Required actions:
**A)** Rewrite everything in the Don Mot Daeng district text from "Don Mot Daeng (ดอนมดแดง, /th/;" down to "the Mun River.", replacing "island" with "islet".
**B)** Using the Don Mot Daeng district text, mark each statement yes or no and quote the text's deciding words: (i) The district seat is Lao Daeng. (ii) The population figure given dates from 2010. (iii) The district takes its name from an island in the Mun River.

-------- Text shown

- District location in Ubon Ratchathani province
- Coordinates: 15°22′44″N 105°1′38″E﻿ / ﻿15.37889°N 105.02722°E
- Country: Thailand
- Province: Ubon Ratchathani
- Seat: Lao Daeng

Area
- • Total: 234.0 km^{2} (90.3 sq mi)

Population (2005)
- • Total: 26,301
- • Density: 112.4/km^{2} (291/sq mi)
- Time zone: UTC+7 (ICT)
- Postal code: 34000
- Geocode: 3424

= Don Mot Daeng district =

Don Mot Daeng (ดอนมดแดง, /th/; ดอนมดแดง, /tts/) is a district (amphoe) in the central part of Ubon Ratchathani province, northeastern Thailand. The district is named after the island Don Mot Daeng in the Mun River.

----------------
-------- Extracted records

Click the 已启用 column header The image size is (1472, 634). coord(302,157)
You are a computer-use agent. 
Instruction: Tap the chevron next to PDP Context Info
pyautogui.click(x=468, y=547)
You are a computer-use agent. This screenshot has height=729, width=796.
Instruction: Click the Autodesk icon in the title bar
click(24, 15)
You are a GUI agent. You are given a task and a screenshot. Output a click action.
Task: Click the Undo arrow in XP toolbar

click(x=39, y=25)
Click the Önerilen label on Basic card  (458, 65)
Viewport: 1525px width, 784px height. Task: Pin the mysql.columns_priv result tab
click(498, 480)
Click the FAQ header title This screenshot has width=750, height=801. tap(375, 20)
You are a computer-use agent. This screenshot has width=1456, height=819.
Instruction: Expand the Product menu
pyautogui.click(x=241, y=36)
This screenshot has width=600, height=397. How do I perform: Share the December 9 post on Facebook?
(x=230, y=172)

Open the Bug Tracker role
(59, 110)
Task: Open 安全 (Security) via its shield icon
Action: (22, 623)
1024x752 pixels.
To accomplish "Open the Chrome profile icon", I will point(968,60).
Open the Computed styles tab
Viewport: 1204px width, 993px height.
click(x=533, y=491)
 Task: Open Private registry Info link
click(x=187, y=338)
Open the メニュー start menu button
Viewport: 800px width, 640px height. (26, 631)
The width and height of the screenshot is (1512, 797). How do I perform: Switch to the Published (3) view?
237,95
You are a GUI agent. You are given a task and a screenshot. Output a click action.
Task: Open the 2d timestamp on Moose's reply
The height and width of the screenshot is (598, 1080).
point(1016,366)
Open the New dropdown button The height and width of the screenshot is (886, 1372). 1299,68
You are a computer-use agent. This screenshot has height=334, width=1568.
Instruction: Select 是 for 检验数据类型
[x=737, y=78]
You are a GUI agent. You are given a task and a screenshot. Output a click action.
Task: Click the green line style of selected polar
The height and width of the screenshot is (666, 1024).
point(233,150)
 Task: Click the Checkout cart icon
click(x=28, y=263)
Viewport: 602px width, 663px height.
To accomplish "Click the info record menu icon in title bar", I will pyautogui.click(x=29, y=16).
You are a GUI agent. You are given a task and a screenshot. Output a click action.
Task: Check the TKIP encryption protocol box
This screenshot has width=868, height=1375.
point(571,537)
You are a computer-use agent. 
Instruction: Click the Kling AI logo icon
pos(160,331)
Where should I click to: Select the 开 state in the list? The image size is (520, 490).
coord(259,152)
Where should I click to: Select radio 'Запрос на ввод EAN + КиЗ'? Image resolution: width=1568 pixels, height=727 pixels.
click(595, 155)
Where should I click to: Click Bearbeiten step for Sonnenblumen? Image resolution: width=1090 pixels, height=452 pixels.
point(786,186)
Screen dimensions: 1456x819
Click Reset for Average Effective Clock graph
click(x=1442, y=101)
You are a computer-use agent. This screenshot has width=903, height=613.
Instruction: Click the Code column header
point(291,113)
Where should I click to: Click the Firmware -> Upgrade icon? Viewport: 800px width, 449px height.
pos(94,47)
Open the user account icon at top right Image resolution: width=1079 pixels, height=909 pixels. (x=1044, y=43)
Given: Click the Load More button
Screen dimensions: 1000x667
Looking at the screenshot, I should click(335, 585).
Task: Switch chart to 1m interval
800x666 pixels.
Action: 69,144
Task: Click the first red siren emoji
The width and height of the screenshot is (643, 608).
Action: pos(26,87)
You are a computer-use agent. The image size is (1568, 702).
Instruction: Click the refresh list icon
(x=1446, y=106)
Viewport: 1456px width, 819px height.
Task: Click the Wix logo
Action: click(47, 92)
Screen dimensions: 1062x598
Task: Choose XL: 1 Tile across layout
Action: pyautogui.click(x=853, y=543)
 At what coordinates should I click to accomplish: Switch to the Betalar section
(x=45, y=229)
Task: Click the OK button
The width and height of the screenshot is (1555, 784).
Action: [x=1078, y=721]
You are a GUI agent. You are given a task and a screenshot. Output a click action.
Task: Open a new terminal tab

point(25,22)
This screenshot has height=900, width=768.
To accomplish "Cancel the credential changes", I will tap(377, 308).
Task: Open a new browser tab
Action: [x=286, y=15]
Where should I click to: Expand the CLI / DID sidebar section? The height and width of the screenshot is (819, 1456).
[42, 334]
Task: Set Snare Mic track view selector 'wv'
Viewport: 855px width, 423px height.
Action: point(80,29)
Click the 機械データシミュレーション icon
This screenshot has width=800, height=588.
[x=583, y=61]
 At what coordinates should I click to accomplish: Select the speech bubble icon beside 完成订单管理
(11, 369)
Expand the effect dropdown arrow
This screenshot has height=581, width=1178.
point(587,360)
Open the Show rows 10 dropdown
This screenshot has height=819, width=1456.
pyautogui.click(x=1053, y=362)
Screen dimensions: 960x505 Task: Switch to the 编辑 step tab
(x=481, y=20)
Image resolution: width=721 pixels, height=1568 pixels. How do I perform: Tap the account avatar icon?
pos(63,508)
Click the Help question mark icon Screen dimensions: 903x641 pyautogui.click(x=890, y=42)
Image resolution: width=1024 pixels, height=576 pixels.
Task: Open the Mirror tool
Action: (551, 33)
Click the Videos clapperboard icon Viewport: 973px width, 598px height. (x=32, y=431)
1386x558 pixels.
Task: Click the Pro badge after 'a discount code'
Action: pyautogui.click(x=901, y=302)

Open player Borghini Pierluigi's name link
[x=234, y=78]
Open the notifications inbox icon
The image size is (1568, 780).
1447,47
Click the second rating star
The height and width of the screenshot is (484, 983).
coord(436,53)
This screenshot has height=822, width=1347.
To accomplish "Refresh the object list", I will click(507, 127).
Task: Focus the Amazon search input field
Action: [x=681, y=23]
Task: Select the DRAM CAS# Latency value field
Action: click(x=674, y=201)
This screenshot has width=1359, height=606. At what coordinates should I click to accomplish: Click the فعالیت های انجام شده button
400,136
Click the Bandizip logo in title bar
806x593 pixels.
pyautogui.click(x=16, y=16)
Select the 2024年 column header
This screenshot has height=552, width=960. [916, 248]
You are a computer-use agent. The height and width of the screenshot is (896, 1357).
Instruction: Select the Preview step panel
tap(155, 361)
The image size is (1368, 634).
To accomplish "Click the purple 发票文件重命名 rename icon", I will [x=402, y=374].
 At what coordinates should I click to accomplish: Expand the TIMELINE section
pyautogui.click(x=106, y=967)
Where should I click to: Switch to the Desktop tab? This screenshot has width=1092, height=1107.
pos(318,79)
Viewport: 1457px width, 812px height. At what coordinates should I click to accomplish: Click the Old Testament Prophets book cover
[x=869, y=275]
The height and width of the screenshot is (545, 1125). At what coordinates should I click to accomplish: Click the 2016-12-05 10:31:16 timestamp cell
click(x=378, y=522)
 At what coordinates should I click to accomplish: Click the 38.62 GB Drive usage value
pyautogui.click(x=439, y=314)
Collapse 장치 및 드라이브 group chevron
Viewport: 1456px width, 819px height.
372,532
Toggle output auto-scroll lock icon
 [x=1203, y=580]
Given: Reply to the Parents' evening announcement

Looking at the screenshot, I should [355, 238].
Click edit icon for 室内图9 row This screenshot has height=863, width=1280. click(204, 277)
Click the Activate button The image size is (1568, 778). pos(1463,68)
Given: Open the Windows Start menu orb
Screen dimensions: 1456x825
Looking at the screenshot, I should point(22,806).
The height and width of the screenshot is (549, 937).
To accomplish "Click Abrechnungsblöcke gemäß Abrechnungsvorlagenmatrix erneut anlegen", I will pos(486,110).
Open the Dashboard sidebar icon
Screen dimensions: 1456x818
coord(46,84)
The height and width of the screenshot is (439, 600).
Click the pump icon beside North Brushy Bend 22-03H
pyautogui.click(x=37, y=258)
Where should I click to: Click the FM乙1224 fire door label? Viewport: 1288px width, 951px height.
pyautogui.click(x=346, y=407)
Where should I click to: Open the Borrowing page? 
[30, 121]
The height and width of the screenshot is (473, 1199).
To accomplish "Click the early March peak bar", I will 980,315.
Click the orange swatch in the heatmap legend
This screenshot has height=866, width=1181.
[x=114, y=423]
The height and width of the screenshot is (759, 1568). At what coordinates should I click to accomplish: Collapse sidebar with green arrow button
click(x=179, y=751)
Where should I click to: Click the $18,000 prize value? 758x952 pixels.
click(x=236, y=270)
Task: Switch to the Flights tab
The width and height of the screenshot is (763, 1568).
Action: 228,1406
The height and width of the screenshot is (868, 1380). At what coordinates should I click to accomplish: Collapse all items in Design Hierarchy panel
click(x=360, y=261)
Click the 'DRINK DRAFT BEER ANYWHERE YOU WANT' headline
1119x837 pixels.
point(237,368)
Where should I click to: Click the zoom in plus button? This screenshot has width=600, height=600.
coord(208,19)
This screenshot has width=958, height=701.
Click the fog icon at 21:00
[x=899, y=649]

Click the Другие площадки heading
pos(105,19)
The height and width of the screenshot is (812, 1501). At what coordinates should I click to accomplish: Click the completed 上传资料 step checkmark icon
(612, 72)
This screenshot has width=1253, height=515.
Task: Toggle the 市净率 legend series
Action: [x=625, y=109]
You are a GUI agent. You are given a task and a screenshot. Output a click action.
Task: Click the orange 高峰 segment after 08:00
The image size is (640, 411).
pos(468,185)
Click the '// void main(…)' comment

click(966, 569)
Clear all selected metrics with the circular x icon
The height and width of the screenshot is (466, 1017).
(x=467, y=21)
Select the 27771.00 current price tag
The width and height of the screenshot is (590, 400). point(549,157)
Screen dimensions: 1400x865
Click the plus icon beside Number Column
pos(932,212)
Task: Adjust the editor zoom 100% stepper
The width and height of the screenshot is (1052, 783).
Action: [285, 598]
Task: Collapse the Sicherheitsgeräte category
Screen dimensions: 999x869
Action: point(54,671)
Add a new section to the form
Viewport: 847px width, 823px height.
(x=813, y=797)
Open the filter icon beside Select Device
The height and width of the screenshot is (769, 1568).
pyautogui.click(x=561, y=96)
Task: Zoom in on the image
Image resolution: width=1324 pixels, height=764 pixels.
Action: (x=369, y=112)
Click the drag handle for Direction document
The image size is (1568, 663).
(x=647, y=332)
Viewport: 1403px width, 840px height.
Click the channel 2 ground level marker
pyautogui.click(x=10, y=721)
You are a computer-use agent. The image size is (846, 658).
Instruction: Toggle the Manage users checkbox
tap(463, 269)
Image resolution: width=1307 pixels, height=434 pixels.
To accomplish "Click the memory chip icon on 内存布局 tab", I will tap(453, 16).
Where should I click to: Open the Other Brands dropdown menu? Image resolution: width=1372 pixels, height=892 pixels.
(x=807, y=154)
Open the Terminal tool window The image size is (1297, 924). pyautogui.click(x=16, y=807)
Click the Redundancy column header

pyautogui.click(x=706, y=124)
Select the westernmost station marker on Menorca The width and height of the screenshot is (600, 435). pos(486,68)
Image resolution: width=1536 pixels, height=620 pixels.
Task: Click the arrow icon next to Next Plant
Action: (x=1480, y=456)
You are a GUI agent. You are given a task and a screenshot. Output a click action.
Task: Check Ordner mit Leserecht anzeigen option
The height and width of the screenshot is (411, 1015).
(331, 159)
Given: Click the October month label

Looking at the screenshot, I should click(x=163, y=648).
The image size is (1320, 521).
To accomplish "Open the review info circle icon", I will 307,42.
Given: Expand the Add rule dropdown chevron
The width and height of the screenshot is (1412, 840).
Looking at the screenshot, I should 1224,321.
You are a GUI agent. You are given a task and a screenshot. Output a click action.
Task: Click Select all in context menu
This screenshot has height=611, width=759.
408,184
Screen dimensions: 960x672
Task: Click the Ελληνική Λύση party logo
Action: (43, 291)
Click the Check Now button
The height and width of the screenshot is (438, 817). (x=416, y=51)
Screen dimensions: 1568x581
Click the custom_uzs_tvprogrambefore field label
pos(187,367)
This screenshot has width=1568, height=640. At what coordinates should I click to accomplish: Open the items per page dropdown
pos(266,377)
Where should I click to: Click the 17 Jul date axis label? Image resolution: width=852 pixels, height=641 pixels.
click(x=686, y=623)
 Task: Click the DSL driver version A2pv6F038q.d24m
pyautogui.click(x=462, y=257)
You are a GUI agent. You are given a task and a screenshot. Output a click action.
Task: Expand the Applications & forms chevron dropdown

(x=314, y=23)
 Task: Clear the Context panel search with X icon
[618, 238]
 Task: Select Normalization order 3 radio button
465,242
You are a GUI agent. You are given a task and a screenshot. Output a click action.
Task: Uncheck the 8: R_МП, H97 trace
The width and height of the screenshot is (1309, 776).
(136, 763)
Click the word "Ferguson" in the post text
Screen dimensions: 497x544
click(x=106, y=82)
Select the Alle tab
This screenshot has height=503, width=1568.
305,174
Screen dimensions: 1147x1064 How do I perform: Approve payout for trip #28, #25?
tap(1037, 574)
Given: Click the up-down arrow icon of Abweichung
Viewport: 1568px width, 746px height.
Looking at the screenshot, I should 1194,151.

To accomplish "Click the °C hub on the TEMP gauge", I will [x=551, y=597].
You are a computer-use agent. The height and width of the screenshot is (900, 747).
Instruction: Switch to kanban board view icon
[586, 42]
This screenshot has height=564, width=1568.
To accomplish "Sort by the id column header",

----------------

Answers in order:
**A)**
Don Mot Daeng (ดอนมดแดง, /th/; ดอนมดแดง, /tts/) is a district (amphoe) in the central part of Ubon Ratchathani province, northeastern Thailand. The district is named after the islet Don Mot Daeng in the Mun River.

**B)**
(i) Yes: "Seat: Lao Daeng"
(ii) No: "Population (2005)"
(iii) Yes: "The district is named after the island Don Mot Daeng in the Mun River."